O governo brasileiro reagiu ao anúncio de uma tarifa adicional de 25% dos Estados Unidos sobre produtos nacionais. Em nota, o presidente Luiz Inácio Lula da Silva classificou a medida como um “marco lastimável” nas relações bilaterais. O governo informou que acionará a Lei de Reciprocidade e recorrerá à Organização Mundial do Comércio (OMC).
O Escritório do Representante Comercial dos Estados Unidos (USTR) aplicará a sobretaxa com base na Seção 301 da Lei de Comércio de 1974. O órgão alegou que o Brasil adota práticas consideradas “irracionais ou discriminatórias” que prejudicam empresas norte-americanas, citando barreiras comerciais, propriedade intelectual, serviços digitais, etanol e desmatamento.

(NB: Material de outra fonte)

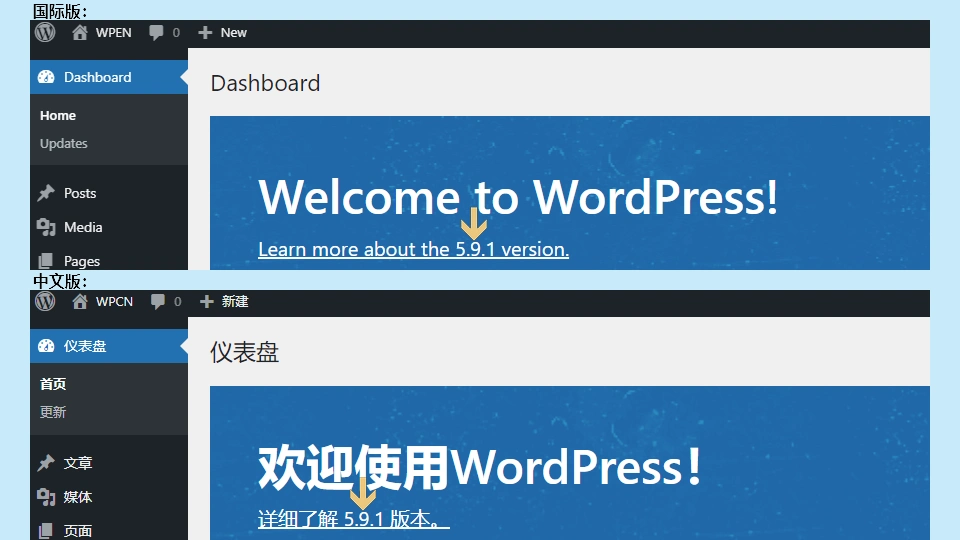
Task: Open the Posts pushpin menu item
Action: 46,193
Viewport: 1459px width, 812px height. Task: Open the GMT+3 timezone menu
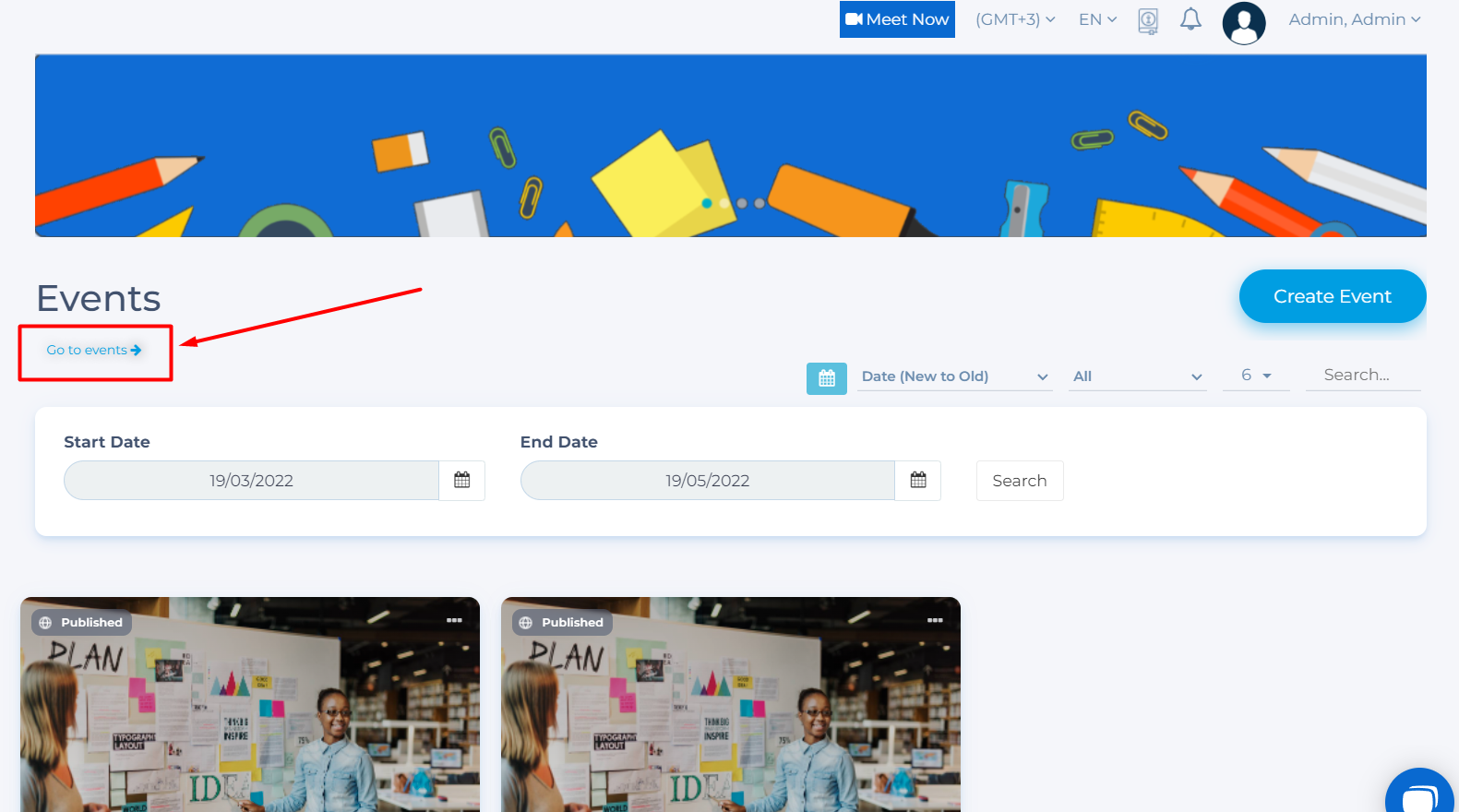coord(1014,19)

Em resposta, o governo brasileiro declarou não reconhecer a legitimidade da investigação do USTR. O Planalto afirmou que os dados do governo norte-americano demonstram um superávit de US$ 424,5 bilhões dos EUA no comércio com o Brasil nos últimos 15 anos. A administração brasileira também classificou como “absurdas” as acusações ambientais.
Para mitigar os impactos, o governo anunciou que buscará ampliar mercados por meio de acordos do Mercosul com a União Europeia, Efta e Singapura. Além disso, iniciará imediatamente os procedimentos da Lei de Reciprocidade e retomará o caso no mecanismo de solução de controvérsias da OMC.